+++ DATA SHOWN +++

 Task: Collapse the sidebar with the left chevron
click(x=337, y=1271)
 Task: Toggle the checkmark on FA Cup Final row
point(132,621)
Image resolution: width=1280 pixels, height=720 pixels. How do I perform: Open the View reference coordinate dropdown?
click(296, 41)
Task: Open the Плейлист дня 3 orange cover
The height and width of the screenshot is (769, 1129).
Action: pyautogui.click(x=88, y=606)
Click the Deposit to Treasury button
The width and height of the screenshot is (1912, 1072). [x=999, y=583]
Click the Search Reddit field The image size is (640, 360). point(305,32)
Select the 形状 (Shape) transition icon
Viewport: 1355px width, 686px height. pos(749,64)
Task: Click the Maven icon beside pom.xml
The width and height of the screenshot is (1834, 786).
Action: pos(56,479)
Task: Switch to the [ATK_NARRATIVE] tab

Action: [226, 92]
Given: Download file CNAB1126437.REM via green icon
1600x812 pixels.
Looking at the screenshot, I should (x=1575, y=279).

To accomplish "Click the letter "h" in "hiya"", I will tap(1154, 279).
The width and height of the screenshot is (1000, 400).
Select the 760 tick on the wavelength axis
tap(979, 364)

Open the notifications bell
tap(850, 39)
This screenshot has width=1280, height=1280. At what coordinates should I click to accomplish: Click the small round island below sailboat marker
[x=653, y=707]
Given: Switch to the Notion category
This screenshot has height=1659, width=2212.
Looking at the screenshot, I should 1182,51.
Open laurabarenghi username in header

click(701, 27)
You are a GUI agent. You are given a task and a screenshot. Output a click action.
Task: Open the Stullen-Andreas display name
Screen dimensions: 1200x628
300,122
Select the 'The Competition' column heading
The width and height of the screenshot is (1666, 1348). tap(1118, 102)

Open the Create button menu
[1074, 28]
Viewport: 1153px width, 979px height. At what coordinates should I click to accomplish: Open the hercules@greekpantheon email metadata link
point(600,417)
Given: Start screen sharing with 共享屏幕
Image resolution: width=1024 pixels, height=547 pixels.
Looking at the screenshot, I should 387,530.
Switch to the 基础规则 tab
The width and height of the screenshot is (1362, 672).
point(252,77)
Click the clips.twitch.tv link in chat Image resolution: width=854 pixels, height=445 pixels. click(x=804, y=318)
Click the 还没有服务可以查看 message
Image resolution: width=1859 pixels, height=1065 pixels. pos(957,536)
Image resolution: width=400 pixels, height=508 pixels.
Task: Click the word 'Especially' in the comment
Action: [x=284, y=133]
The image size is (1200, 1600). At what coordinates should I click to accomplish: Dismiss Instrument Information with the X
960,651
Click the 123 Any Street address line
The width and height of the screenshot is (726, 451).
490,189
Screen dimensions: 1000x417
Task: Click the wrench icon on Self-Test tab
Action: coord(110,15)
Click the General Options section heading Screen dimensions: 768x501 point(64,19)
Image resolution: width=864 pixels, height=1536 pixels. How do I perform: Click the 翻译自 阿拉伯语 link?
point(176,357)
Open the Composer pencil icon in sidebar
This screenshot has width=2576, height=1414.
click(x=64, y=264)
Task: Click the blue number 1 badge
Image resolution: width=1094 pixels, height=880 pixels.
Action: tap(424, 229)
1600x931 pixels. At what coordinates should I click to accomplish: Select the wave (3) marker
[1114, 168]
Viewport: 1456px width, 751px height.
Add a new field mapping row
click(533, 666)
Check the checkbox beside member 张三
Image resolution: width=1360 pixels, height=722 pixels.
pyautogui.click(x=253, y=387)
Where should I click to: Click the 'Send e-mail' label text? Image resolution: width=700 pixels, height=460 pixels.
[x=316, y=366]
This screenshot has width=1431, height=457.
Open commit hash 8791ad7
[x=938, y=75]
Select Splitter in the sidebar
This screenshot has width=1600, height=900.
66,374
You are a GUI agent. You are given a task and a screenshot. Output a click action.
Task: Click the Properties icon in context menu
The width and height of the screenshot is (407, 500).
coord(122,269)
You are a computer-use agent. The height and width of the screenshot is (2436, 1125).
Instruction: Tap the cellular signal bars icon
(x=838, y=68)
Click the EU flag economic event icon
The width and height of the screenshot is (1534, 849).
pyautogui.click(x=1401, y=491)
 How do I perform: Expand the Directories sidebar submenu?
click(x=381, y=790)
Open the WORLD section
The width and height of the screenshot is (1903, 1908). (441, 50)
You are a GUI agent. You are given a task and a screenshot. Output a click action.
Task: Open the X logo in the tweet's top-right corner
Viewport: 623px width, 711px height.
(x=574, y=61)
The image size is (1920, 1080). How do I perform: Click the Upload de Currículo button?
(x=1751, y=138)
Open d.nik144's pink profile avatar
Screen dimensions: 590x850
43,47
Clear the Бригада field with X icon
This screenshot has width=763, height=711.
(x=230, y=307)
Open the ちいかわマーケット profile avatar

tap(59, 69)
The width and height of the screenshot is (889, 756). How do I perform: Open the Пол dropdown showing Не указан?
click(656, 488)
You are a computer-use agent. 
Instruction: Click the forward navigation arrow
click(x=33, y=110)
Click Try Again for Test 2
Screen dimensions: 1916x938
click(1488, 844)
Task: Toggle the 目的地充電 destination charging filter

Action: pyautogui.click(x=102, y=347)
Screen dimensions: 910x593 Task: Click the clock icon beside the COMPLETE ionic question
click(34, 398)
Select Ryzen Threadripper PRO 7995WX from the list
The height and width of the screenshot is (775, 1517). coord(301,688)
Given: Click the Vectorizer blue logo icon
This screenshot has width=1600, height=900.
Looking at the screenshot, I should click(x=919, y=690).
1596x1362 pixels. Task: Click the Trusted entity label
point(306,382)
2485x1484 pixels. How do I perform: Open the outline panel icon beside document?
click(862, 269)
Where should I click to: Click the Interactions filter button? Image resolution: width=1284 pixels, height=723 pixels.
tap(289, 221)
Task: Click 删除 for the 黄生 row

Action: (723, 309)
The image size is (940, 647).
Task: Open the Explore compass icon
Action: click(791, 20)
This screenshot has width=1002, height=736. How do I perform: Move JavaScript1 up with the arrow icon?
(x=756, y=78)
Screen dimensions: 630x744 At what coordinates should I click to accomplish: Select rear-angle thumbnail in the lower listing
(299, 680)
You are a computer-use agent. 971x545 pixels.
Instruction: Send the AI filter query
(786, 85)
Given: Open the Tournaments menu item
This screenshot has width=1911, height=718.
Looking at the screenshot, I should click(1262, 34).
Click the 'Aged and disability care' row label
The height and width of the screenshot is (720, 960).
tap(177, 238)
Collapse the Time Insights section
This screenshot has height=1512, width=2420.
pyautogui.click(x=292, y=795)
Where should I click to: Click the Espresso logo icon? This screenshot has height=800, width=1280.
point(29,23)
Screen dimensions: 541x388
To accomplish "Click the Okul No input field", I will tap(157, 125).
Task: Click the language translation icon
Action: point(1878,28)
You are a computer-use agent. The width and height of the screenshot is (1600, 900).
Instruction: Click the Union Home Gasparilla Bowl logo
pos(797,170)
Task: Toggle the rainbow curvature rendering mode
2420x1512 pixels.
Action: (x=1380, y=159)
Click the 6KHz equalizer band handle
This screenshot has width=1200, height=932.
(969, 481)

+++

* _INSTRUCTIONS TO FOLLOW_
Rewrite all the entries above as a Markdown table with the columns Row and Line, numbering each line in order and leaving out blank lines.

* _TASK OUTPUT_
| Row | Line |
|---|---|
| 1 |  Task: Collapse the sidebar with the left chevron |
| 2 | click(x=337, y=1271) |
| 3 |  Task: Toggle the checkmark on FA Cup Final row |
| 4 | point(132,621) |
| 5 | Image resolution: width=1280 pixels, height=720 pixels. How do I perform: Open the View reference coordinate dropdown? |
| 6 | click(296, 41) |
| 7 | Task: Open the Плейлист дня 3 orange cover |
| 8 | The height and width of the screenshot is (769, 1129). |
| 9 | Action: pyautogui.click(x=88, y=606) |
| 10 | Click the Deposit to Treasury button |
| 11 | The width and height of the screenshot is (1912, 1072). [x=999, y=583] |
| 12 | Click the Search Reddit field The image size is (640, 360). point(305,32) |
| 13 | Select the 形状 (Shape) transition icon |
| 14 | Viewport: 1355px width, 686px height. pos(749,64) |
| 15 | Task: Click the Maven icon beside pom.xml |
| 16 | The width and height of the screenshot is (1834, 786). |
| 17 | Action: pos(56,479) |
| 18 | Task: Switch to the [ATK_NARRATIVE] tab |
| 19 | Action: [226, 92] |
| 20 | Given: Download file CNAB1126437.REM via green icon |
| 21 | 1600x812 pixels. |
| 22 | Looking at the screenshot, I should (x=1575, y=279). |
| 23 | To accomplish "Click the letter "h" in "hiya"", I will tap(1154, 279). |
| 24 | The width and height of the screenshot is (1000, 400). |
| 25 | Select the 760 tick on the wavelength axis |
| 26 | tap(979, 364) |
| 27 | Open the notifications bell |
| 28 | tap(850, 39) |
| 29 | This screenshot has width=1280, height=1280. At what coordinates should I click to accomplish: Click the small round island below sailboat marker |
| 30 | [x=653, y=707] |
| 31 | Given: Switch to the Notion category |
| 32 | This screenshot has height=1659, width=2212. |
| 33 | Looking at the screenshot, I should 1182,51. |
| 34 | Open laurabarenghi username in header |
| 35 | click(701, 27) |
| 36 | You are a GUI agent. You are given a task and a screenshot. Output a click action. |
| 37 | Task: Open the Stullen-Andreas display name |
| 38 | Screen dimensions: 1200x628 |
| 39 | 300,122 |
| 40 | Select the 'The Competition' column heading |
| 41 | The width and height of the screenshot is (1666, 1348). tap(1118, 102) |
| 42 | Open the Create button menu |
| 43 | [1074, 28] |
| 44 | Viewport: 1153px width, 979px height. At what coordinates should I click to accomplish: Open the hercules@greekpantheon email metadata link |
| 45 | point(600,417) |
| 46 | Given: Start screen sharing with 共享屏幕 |
| 47 | Image resolution: width=1024 pixels, height=547 pixels. |
| 48 | Looking at the screenshot, I should 387,530. |
| 49 | Switch to the 基础规则 tab |
| 50 | The width and height of the screenshot is (1362, 672). |
| 51 | point(252,77) |
| 52 | Click the clips.twitch.tv link in chat Image resolution: width=854 pixels, height=445 pixels. click(x=804, y=318) |
| 53 | Click the 还没有服务可以查看 message |
| 54 | Image resolution: width=1859 pixels, height=1065 pixels. pos(957,536) |
| 55 | Image resolution: width=400 pixels, height=508 pixels. |
| 56 | Task: Click the word 'Especially' in the comment |
| 57 | Action: [x=284, y=133] |
| 58 | The image size is (1200, 1600). At what coordinates should I click to accomplish: Dismiss Instrument Information with the X |
| 59 | 960,651 |
| 60 | Click the 123 Any Street address line |
| 61 | The width and height of the screenshot is (726, 451). |
| 62 | 490,189 |
| 63 | Screen dimensions: 1000x417 |
| 64 | Task: Click the wrench icon on Self-Test tab |
| 65 | Action: coord(110,15) |
| 66 | Click the General Options section heading Screen dimensions: 768x501 point(64,19) |
| 67 | Image resolution: width=864 pixels, height=1536 pixels. How do I perform: Click the 翻译自 阿拉伯语 link? |
| 68 | point(176,357) |
| 69 | Open the Composer pencil icon in sidebar |
| 70 | This screenshot has width=2576, height=1414. |
| 71 | click(x=64, y=264) |
| 72 | Task: Click the blue number 1 badge |
| 73 | Image resolution: width=1094 pixels, height=880 pixels. |
| 74 | Action: tap(424, 229) |
| 75 | 1600x931 pixels. At what coordinates should I click to accomplish: Select the wave (3) marker |
| 76 | [1114, 168] |
| 77 | Viewport: 1456px width, 751px height. |
| 78 | Add a new field mapping row |
| 79 | click(533, 666) |
| 80 | Check the checkbox beside member 张三 |
| 81 | Image resolution: width=1360 pixels, height=722 pixels. |
| 82 | pyautogui.click(x=253, y=387) |
| 83 | Where should I click to: Click the 'Send e-mail' label text? Image resolution: width=700 pixels, height=460 pixels. |
| 84 | [x=316, y=366] |
| 85 | This screenshot has width=1431, height=457. |
| 86 | Open commit hash 8791ad7 |
| 87 | [x=938, y=75] |
| 88 | Select Splitter in the sidebar |
| 89 | This screenshot has width=1600, height=900. |
| 90 | 66,374 |
| 91 | You are a GUI agent. You are given a task and a screenshot. Output a click action. |
| 92 | Task: Click the Properties icon in context menu |
| 93 | The width and height of the screenshot is (407, 500). |
| 94 | coord(122,269) |
| 95 | You are a computer-use agent. The height and width of the screenshot is (2436, 1125). |
| 96 | Instruction: Tap the cellular signal bars icon |
| 97 | (x=838, y=68) |
| 98 | Click the EU flag economic event icon |
| 99 | The width and height of the screenshot is (1534, 849). |
| 100 | pyautogui.click(x=1401, y=491) |
| 101 |  How do I perform: Expand the Directories sidebar submenu? |
| 102 | click(x=381, y=790) |
| 103 | Open the WORLD section |
| 104 | The width and height of the screenshot is (1903, 1908). (441, 50) |
| 105 | You are a GUI agent. You are given a task and a screenshot. Output a click action. |
| 106 | Task: Open the X logo in the tweet's top-right corner |
| 107 | Viewport: 623px width, 711px height. |
| 108 | (x=574, y=61) |
| 109 | The image size is (1920, 1080). How do I perform: Click the Upload de Currículo button? |
| 110 | (x=1751, y=138) |
| 111 | Open d.nik144's pink profile avatar |
| 112 | Screen dimensions: 590x850 |
| 113 | 43,47 |
| 114 | Clear the Бригада field with X icon |
| 115 | This screenshot has width=763, height=711. |
| 116 | (x=230, y=307) |
| 117 | Open the ちいかわマーケット profile avatar |
| 118 | tap(59, 69) |
| 119 | The width and height of the screenshot is (889, 756). How do I perform: Open the Пол dropdown showing Не указан? |
| 120 | click(656, 488) |
| 121 | You are a computer-use agent.  |
| 122 | Instruction: Click the forward navigation arrow |
| 123 | click(x=33, y=110) |
| 124 | Click Try Again for Test 2 |
| 125 | Screen dimensions: 1916x938 |
| 126 | click(1488, 844) |
| 127 | Task: Toggle the 目的地充電 destination charging filter |
| 128 | Action: pyautogui.click(x=102, y=347) |
| 129 | Screen dimensions: 910x593 Task: Click the clock icon beside the COMPLETE ionic question |
| 130 | click(34, 398) |
| 131 | Select Ryzen Threadripper PRO 7995WX from the list |
| 132 | The height and width of the screenshot is (775, 1517). coord(301,688) |
| 133 | Given: Click the Vectorizer blue logo icon |
| 134 | This screenshot has width=1600, height=900. |
| 135 | Looking at the screenshot, I should click(x=919, y=690). |
| 136 | 1596x1362 pixels. Task: Click the Trusted entity label |
| 137 | point(306,382) |
| 138 | 2485x1484 pixels. How do I perform: Open the outline panel icon beside document? |
| 139 | click(862, 269) |
| 140 | Where should I click to: Click the Interactions filter button? Image resolution: width=1284 pixels, height=723 pixels. |
| 141 | tap(289, 221) |
| 142 | Task: Click 删除 for the 黄生 row |
| 143 | Action: (723, 309) |
| 144 | The image size is (940, 647). |
| 145 | Task: Open the Explore compass icon |
| 146 | Action: click(791, 20) |
| 147 | This screenshot has width=1002, height=736. How do I perform: Move JavaScript1 up with the arrow icon? |
| 148 | (x=756, y=78) |
| 149 | Screen dimensions: 630x744 At what coordinates should I click to accomplish: Select rear-angle thumbnail in the lower listing |
| 150 | (299, 680) |
| 151 | You are a computer-use agent. 971x545 pixels. |
| 152 | Instruction: Send the AI filter query |
| 153 | (786, 85) |
| 154 | Given: Open the Tournaments menu item |
| 155 | This screenshot has width=1911, height=718. |
| 156 | Looking at the screenshot, I should click(1262, 34). |
| 157 | Click the 'Aged and disability care' row label |
| 158 | The height and width of the screenshot is (720, 960). |
| 159 | tap(177, 238) |
| 160 | Collapse the Time Insights section |
| 161 | This screenshot has height=1512, width=2420. |
| 162 | pyautogui.click(x=292, y=795) |
| 163 | Where should I click to: Click the Espresso logo icon? This screenshot has height=800, width=1280. |
| 164 | point(29,23) |
| 165 | Screen dimensions: 541x388 |
| 166 | To accomplish "Click the Okul No input field", I will tap(157, 125). |
| 167 | Task: Click the language translation icon |
| 168 | Action: point(1878,28) |
| 169 | You are a computer-use agent. The width and height of the screenshot is (1600, 900). |
| 170 | Instruction: Click the Union Home Gasparilla Bowl logo |
| 171 | pos(797,170) |
| 172 | Task: Toggle the rainbow curvature rendering mode |
| 173 | 2420x1512 pixels. |
| 174 | Action: (x=1380, y=159) |
| 175 | Click the 6KHz equalizer band handle |
| 176 | This screenshot has width=1200, height=932. |
| 177 | (969, 481) |